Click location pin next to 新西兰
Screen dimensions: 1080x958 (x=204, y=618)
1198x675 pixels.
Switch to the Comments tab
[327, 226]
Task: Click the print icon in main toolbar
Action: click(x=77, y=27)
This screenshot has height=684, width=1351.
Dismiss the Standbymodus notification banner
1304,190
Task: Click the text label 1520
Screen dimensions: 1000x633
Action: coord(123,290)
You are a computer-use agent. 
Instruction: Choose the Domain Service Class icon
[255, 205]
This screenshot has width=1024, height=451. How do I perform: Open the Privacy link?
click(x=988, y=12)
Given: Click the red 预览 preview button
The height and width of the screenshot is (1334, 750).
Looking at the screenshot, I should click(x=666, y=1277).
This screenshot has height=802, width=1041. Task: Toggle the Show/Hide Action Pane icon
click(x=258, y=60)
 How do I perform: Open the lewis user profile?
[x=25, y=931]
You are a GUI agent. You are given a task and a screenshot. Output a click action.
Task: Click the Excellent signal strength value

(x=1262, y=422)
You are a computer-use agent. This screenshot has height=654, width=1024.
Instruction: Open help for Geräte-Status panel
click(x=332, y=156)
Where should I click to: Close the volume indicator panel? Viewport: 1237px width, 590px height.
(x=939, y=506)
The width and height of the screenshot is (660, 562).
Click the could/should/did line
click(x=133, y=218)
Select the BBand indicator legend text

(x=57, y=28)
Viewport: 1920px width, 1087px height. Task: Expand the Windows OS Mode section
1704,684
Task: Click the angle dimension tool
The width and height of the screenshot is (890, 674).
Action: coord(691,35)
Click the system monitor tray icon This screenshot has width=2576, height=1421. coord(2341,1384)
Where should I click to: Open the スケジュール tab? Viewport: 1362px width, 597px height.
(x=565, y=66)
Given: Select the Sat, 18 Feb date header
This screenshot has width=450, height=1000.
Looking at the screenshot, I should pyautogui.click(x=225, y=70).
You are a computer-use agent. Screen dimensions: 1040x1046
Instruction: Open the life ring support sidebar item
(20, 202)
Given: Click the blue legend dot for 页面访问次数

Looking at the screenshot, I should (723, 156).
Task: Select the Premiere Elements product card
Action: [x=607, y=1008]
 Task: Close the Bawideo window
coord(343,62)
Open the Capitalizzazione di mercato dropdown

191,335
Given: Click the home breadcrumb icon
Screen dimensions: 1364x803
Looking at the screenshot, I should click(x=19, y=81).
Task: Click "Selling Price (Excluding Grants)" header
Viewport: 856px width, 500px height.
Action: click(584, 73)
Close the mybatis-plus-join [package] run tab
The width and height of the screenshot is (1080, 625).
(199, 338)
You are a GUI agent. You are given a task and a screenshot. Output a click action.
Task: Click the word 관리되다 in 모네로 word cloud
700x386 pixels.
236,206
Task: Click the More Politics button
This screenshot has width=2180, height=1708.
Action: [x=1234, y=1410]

### DESCRIPTION OF THE TASK
Copy the lines above word for word, starting at the first one and ending at the line that contains "(x=939, y=506)", both included.

### ANSWER BELOW
Click location pin next to 新西兰
Screen dimensions: 1080x958 (x=204, y=618)
1198x675 pixels.
Switch to the Comments tab
[327, 226]
Task: Click the print icon in main toolbar
Action: click(x=77, y=27)
This screenshot has height=684, width=1351.
Dismiss the Standbymodus notification banner
1304,190
Task: Click the text label 1520
Screen dimensions: 1000x633
Action: coord(123,290)
You are a computer-use agent. 
Instruction: Choose the Domain Service Class icon
[255, 205]
This screenshot has width=1024, height=451. How do I perform: Open the Privacy link?
click(x=988, y=12)
Given: Click the red 预览 preview button
The height and width of the screenshot is (1334, 750).
Looking at the screenshot, I should click(x=666, y=1277).
This screenshot has height=802, width=1041. Task: Toggle the Show/Hide Action Pane icon
click(x=258, y=60)
 How do I perform: Open the lewis user profile?
[x=25, y=931]
You are a GUI agent. You are given a task and a screenshot. Output a click action.
Task: Click the Excellent signal strength value

(x=1262, y=422)
You are a computer-use agent. This screenshot has height=654, width=1024.
Instruction: Open help for Geräte-Status panel
click(x=332, y=156)
Where should I click to: Close the volume indicator panel? Viewport: 1237px width, 590px height.
(x=939, y=506)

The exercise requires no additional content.